Stop Deducting Credits Immediately — Your Billing System Is a Ticking Time Bomb

You sit down at a restaurant. Hand your card to the waiter. They run a pre-authorization for $100.
You eat a $47 meal. The restaurant captures $47. The remaining $53 hold evaporates.
Nobody got overcharged. Nobody got stiffed.
Now imagine if your SaaS billing worked the same way.
Most credit-based platforms don't do this. They deduct credits immediately, pray that the operation succeeds, and scramble to refund if it doesn't. The result: race conditions, double-spending, phantom deductions, and support tickets that make you question your career choices.
When I built the credit billing system for vibe.oakoliver.com, I refused to repeat that mistake. I implemented what I call the captive credit system — a hold-confirm-release pattern with automatic TTL expiration that eliminates an entire category of billing bugs.
I – The Naive Approach That Will Betray You
Let's talk about the "obvious" approach that most developers reach for.
Check the user's credit balance. If sufficient, deduct the credits. Then run the expensive operation.

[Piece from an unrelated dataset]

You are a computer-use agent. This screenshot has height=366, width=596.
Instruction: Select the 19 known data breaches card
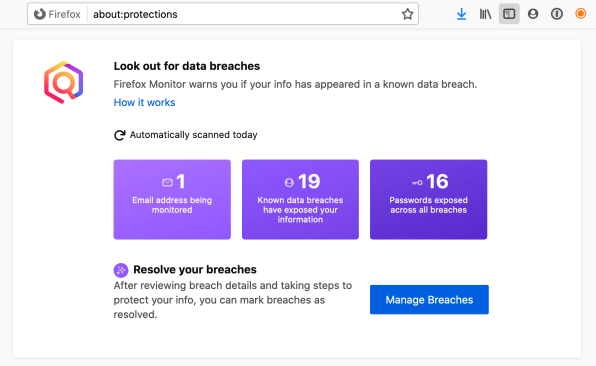coord(300,199)
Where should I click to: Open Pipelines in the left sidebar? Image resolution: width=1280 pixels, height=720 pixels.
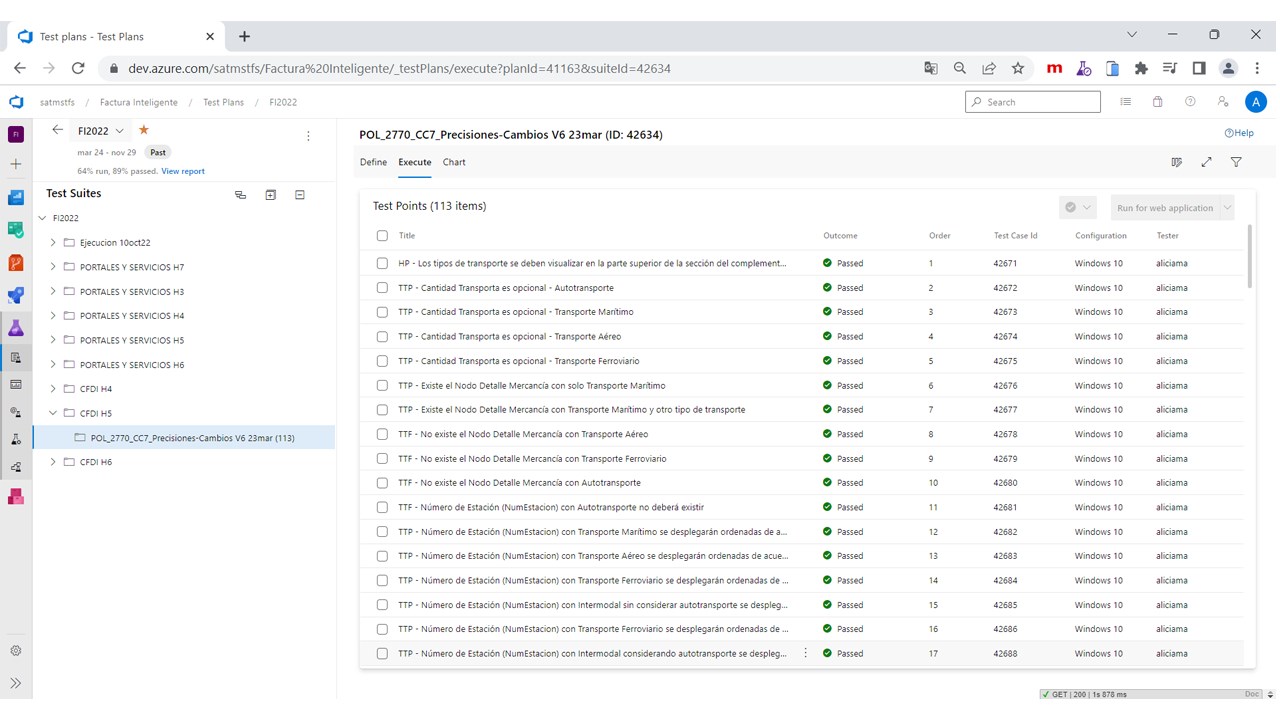16,295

It looks fine. It works in development. It even works in production — until it doesn't.
Race conditions. The user fires two requests at the same time. Both read credits equal to 10. Both pass the balance check. Both deduct 8 credits. The user now has negative 6 credits. Congratulations, you just gave away free compute.

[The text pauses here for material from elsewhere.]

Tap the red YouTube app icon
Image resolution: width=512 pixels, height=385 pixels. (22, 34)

Failure without rollback. The AI operation fails after credits are already deducted. Now you need to refund. But what if the refund fails? What if the server crashes between deduction and the operation? The user lost credits and got nothing.
Partial operations. A multi-step pipeline deducts credits at step 1, fails at step 3. Do you refund all credits? Just the unused ones? How do you even calculate that?
Concurrent balance reads. Two microservices read the balance simultaneously. Both see enough credits. Both proceed. Double-spent.
These aren't theoretical edge cases. Every credit-based system that does immediate deduction will hit these bugs at scale. The question is not if. It's when.
II – The Restaurant Mental Model
The restaurant pre-authorization pattern solves all of these problems with a three-phase approach.
Phase one: Hold. Reserve credits without actually spending them. The user's available balance decreases, but the credits aren't gone. They're in limbo. Captive.
Phase two: Confirm. The operation succeeded. Convert the hold into a real deduction. Credits are now truly spent.
Phase three: Release. The operation failed. Release the hold. Credits return to available balance instantly.
And the critical addition that most people forget: TTL — Time To Live. If neither confirm nor release happens within 5 minutes, the hold automatically expires and credits are released. This prevents zombie holds from permanently locking user funds.
Hotels, gas stations, and restaurants have been doing this for decades. We're just applying the same pattern to software credits.
III – Holds as First-Class Entities
The first design decision is making holds explicit in your data model. They're not a side effect. Not a temporary flag. Not a log entry. They're a proper database entity with their own lifecycle.
Each hold has a unique identifier, the user it belongs to, the amount reserved, a status, the reason for the hold, a link to the operation that created it, timestamps for creation and resolution, and — crucially — an expiration time.
The status has exactly four values. Captive: credits held, operation in progress. Confirmed: credits spent, operation succeeded. Released: credits returned, operation failed. Expired: TTL elapsed, credits returned automatically.
No nullable booleans. No ambiguous flags. No "is this hold still active?" guesswork. The status tells you everything.
The user's available balance is always calculated as total credits minus the sum of active captive holds. Not total minus confirmed. Not total minus everything. Only active captive holds reduce availability. Confirmed holds are already reflected in the total. Released and expired holds don't count.
This calculation is the foundation of the entire system. Get it wrong, and everything downstream is wrong.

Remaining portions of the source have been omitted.